The reason I hesitate to retract, however, is that there’s a kind of literalism that I find very attractive and that isn’t naive though it can be maddeningly hard to pin down. In Jewish tradition, the Biblical text is regarded as only the briefest, most cryptic distillation or crystalization of the infinitely vaster body of oral Torah — the orally transmitted tradition held to go back in some of its streams to the revelation to Moses at Mt. Sinai or even earlier — to Adam or Abraham. Much in that tradition consists of narrative threads or fragments much wilder than anything in the Bible itself.
For example? I was talking last night with my wife about the legend or myth or tradition (whatever you want to call it) that in the end of days, the righteous will enjoy a festive meal in a sukkah (tabernacle) constructed from the skin of the sea monster Leviathan. They will dine on the meat of the Leviathan.
At this image, cynics will snicker. Religious rationalists will harrumph, “Well, it’s only a symbol!” I find these two responses depressing, dispiriting, empty. They’re not my way.

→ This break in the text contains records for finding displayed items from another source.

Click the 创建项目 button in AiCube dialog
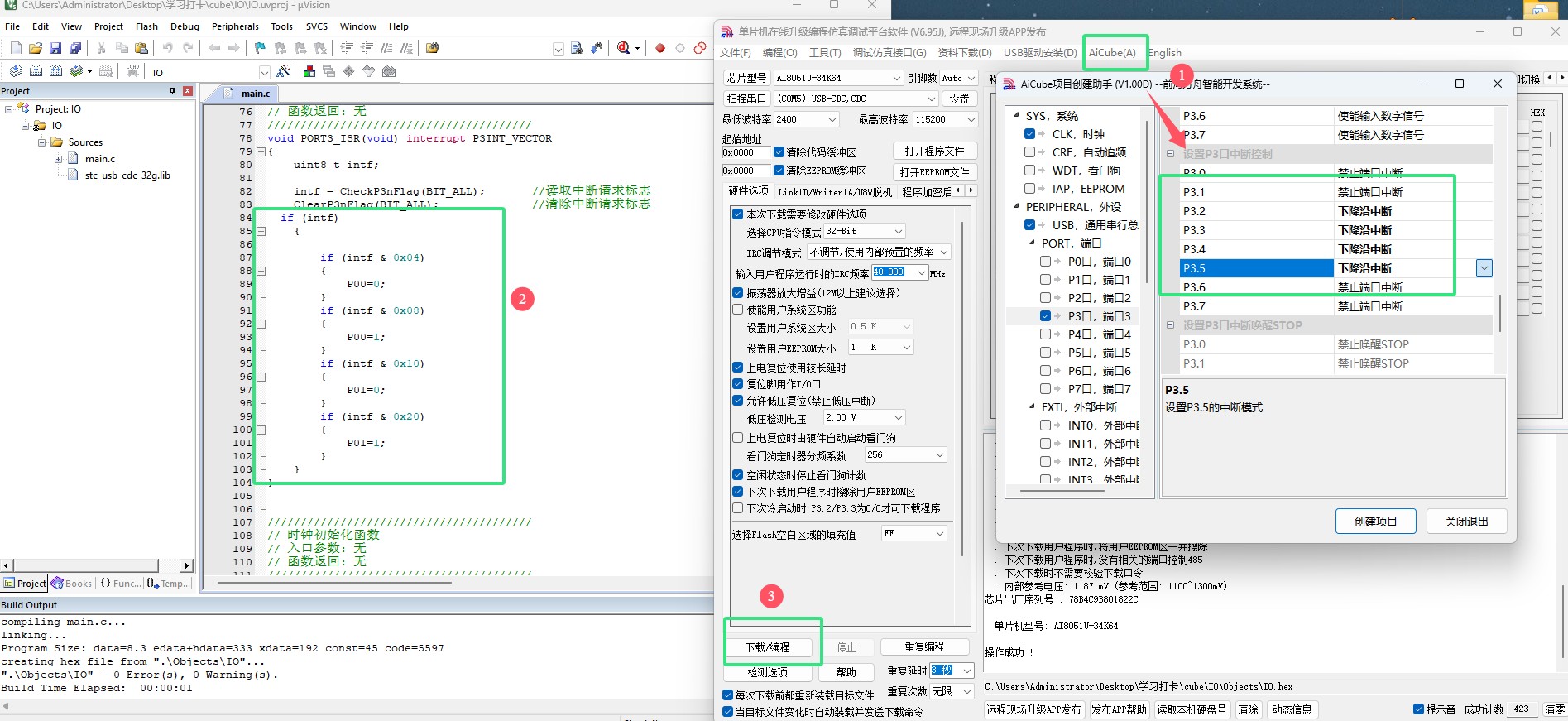 pos(1375,522)
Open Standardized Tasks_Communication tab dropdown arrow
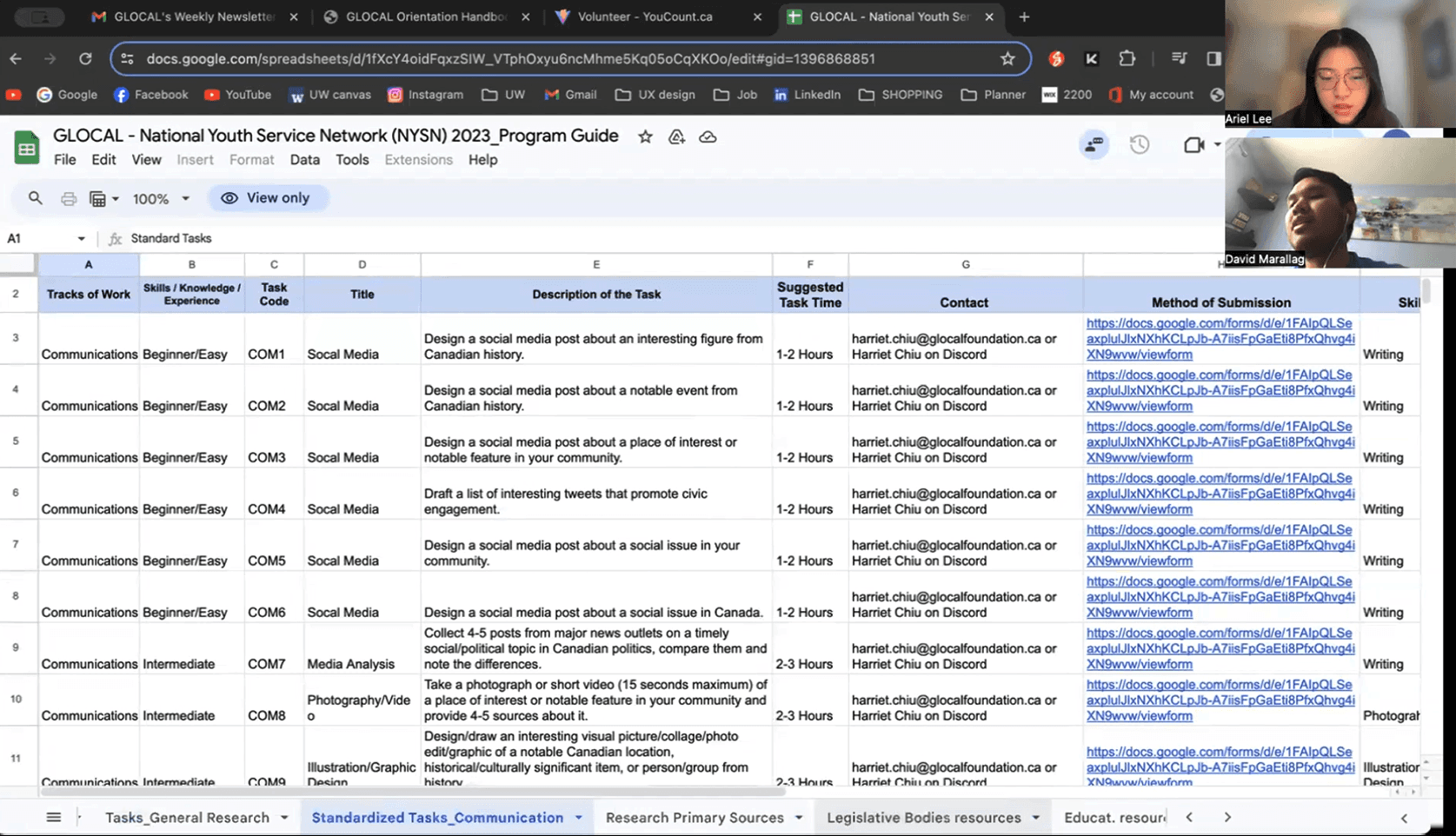Viewport: 1456px width, 836px height. coord(579,817)
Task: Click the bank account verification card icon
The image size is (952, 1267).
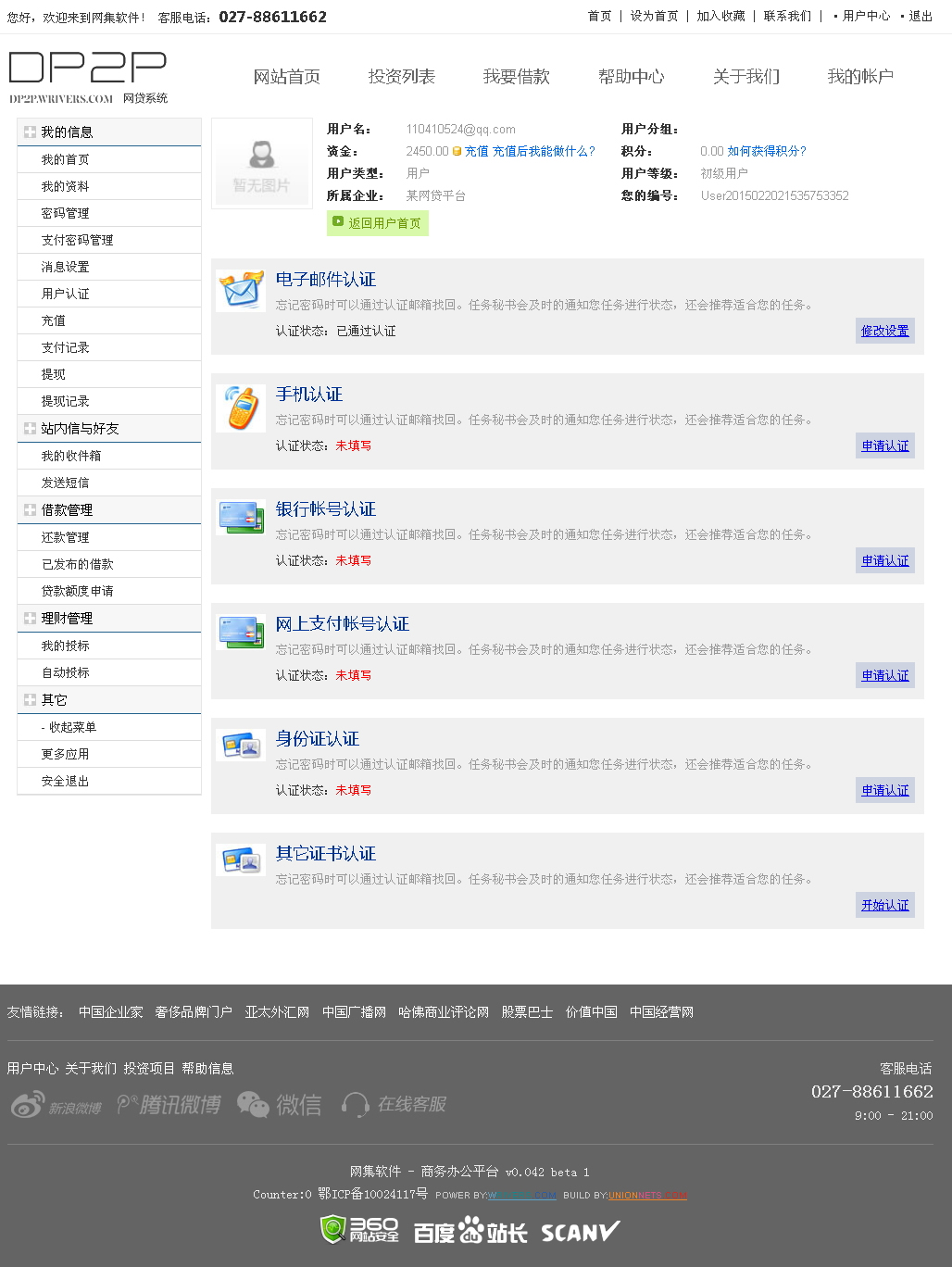Action: 241,517
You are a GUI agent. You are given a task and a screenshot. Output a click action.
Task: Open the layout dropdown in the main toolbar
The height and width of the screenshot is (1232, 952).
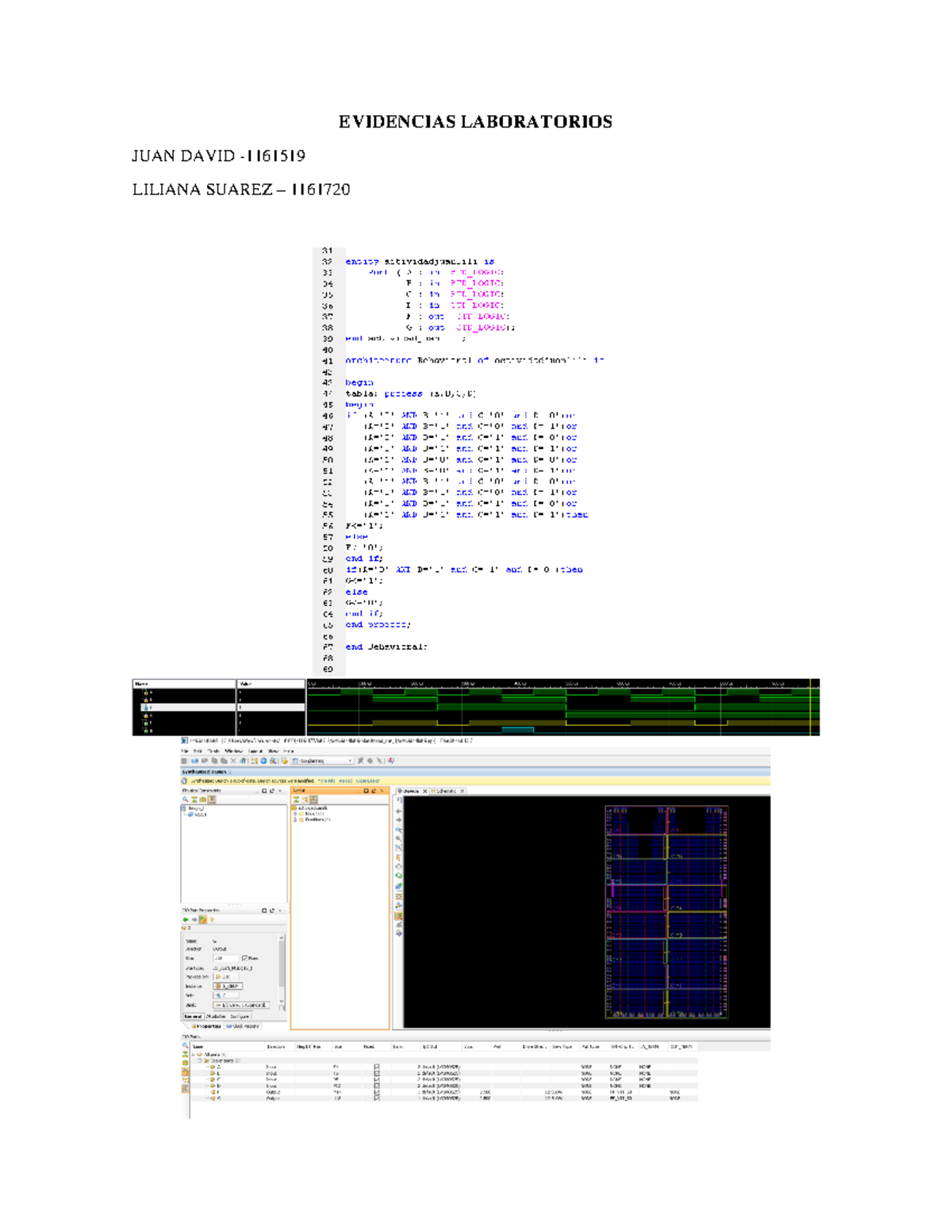(x=324, y=761)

In the Jewish Orthodox world, such traditions are contemplated in a charming but strange way, without asking if they’re meant to be understood literally. Jews who are simple in their faith — which is not a bad thing! though it’s not me either — have no problem assuming that the story is a true forecast of things to come in as literal a sense as the weather forecast that predicts autumn rain in Seattle, but even more certain.
Judaism sure appears to treat ideas like these as if they were literally true. At the end of Sukkot last week we said a farewell to the sukkah that we had spent the previous week eating and otherwise dwelling in. The formal farewell includes a reference to the future feast in the sukkah of Leviathan.
I don’t know what to make of such things but I love to think about them at a level of detail that could be called literalist and that mere symbols don’t usually merit. They are incredibly stirring. I hold out the hope that shimmering just beyond the edge of my ability to grasp, there lies some spiritual reality to which the “symbol” points, a quite literal reality that exceeds my power of expression as it exceeds that of human speech and writing in general.
That’s not a symbol as a rationalist would hold, where the figurative image simply alludes to some drab moral or lesson or other. Is there a better word than “symbol” for what I’m grasping toward? Your thoughts, please.